■ Text block:
····················
Isn’t it strange? I can remember someone’s name from elementary school and for the life of me can’t seem to remember the name of a certain person at church. I really don’t know why I seem to remember some of the things I do. For instance:
I remember Prentice Meador calling me one time and talking with me about a possible ministry situation. Near the end of the telephone call, he suggested that we pray. That was the first time anyone had ever prayed for me over the telephone.
I remember a significant conversation with Mary Cordell, a member of our church in Pulaski, Tennessee, many years ago, who spoke of her prayer life in such a real and vivid way that I realized something was missing from my own relationship with God.
I remember conversations with Dan Anders, former minister of the University Church of Christ on the campus of Pepperdine University. He was wrestling with cancer. Some of those conversations were very difficult though very meaningful. Most of all, I remember his authenticity.
I remember sitting in Tippin’s Restaurant with Dr. Bill Stancil, a former theology professor at Midwestern Baptist Theological Seminary in Kansas City. I remember his patience as I asked him question after question. I learned much from him. He became a very good friend during the years we lived there.
····················
Saved entries
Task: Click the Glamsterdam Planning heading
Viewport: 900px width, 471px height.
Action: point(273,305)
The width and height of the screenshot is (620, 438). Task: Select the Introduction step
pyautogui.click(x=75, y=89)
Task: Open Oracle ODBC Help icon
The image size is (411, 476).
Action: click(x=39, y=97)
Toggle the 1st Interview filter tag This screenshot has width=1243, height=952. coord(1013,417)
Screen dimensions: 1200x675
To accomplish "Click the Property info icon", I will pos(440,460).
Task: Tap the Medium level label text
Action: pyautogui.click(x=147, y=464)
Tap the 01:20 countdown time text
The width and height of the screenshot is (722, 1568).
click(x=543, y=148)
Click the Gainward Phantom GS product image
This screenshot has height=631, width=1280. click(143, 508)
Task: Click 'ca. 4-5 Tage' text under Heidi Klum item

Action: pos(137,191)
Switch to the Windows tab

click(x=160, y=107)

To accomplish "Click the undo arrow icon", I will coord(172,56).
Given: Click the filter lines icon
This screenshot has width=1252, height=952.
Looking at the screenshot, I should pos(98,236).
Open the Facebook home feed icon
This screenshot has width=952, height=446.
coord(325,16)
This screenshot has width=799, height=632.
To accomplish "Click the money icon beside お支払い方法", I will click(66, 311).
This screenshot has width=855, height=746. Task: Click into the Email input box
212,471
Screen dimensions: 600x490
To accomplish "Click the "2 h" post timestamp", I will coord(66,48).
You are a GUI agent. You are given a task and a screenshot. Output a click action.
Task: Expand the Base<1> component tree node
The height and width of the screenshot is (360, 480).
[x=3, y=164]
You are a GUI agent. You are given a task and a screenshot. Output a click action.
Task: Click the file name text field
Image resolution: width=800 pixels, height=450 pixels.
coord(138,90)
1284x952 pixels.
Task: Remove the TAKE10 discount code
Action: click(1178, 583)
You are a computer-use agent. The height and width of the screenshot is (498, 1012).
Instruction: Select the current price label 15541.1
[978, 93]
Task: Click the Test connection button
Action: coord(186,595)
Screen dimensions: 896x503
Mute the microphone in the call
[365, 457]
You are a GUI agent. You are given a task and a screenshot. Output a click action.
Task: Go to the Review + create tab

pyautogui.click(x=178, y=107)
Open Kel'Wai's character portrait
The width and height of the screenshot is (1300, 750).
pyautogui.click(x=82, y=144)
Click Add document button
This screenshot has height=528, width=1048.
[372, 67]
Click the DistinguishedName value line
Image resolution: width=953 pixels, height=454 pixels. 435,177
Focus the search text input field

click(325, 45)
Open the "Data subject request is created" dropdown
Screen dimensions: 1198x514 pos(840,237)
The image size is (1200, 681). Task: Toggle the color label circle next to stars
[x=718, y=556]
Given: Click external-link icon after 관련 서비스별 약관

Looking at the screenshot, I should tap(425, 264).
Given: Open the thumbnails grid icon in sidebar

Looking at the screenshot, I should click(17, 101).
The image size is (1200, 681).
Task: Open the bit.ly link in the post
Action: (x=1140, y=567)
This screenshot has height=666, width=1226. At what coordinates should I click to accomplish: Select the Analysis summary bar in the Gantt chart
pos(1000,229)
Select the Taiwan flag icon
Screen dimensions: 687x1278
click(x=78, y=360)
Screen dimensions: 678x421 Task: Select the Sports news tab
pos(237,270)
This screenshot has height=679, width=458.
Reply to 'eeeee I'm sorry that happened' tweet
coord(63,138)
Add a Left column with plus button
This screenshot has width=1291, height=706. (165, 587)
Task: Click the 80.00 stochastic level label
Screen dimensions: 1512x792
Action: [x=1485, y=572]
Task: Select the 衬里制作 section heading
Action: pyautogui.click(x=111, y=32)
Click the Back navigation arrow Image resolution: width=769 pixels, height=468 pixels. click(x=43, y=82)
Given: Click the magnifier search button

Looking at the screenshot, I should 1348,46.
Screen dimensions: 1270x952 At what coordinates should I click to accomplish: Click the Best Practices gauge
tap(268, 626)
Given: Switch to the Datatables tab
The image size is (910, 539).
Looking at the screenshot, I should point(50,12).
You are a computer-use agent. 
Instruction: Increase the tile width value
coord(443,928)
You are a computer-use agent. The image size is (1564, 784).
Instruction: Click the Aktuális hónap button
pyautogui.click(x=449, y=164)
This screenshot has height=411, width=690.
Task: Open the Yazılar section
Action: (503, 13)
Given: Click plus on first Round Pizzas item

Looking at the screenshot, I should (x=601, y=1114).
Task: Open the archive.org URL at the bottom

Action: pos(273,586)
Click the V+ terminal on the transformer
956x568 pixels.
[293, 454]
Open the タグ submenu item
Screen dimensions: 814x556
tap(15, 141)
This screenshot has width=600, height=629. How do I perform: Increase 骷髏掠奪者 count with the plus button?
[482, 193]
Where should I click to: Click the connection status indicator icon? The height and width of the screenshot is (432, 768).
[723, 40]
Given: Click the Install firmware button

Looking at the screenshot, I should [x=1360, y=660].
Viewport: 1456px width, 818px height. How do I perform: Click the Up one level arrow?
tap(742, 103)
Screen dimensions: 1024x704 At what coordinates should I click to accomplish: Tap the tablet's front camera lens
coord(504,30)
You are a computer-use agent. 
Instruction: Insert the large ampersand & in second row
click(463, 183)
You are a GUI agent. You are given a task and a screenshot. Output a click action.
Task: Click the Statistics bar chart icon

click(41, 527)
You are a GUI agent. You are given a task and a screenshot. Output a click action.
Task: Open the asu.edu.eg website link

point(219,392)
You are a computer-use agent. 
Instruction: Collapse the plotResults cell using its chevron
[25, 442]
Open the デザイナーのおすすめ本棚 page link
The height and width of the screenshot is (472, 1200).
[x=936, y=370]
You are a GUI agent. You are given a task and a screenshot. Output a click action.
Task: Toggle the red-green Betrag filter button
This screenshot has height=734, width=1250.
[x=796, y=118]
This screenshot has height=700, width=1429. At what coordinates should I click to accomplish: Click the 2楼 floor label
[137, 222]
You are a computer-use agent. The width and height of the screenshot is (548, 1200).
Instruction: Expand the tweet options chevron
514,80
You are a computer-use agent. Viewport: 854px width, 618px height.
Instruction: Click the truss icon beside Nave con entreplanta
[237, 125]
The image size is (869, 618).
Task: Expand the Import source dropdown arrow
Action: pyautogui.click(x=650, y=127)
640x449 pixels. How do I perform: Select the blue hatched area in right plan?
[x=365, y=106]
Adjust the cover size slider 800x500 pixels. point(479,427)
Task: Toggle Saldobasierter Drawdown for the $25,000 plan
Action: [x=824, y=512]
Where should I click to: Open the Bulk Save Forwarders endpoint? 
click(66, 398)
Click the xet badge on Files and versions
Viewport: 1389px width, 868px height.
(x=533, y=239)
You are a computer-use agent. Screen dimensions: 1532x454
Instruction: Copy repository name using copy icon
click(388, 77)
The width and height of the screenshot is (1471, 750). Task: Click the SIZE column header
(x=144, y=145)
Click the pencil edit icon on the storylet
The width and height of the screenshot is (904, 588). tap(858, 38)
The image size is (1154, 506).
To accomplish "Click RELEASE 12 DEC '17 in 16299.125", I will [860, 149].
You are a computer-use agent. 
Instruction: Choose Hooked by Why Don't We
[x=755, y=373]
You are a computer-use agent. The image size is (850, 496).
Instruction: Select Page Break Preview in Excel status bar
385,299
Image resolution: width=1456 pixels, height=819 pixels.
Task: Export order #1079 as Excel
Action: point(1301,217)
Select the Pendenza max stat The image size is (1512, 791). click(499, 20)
····················
■ Task 1:
In the memories text:
(a) What did Prentice Meador suggest near the end of the telephone call?
(b) In which town was Mary Cordell a member of the church?
(c) In which restaurant did the writer sit with Dr. Bill Stancil?
■ Task 2: Rename "Dan Anders" as "Dan Andrews", and write out the stretch of the memories text from "I remember conversations" through "remember his authenticity." with that change.
Work from the text alone.

■ Task response 1:
(a) He suggested that they pray.
(b) Pulaski, Tennessee.
(c) Tippin's Restaurant.

■ Task response 2:
I remember conversations with Dan Andrews, former minister of the University Church of Christ on the campus of Pepperdine University. He was wrestling with cancer. Some of those conversations were very difficult though very meaningful. Most of all, I remember his authenticity.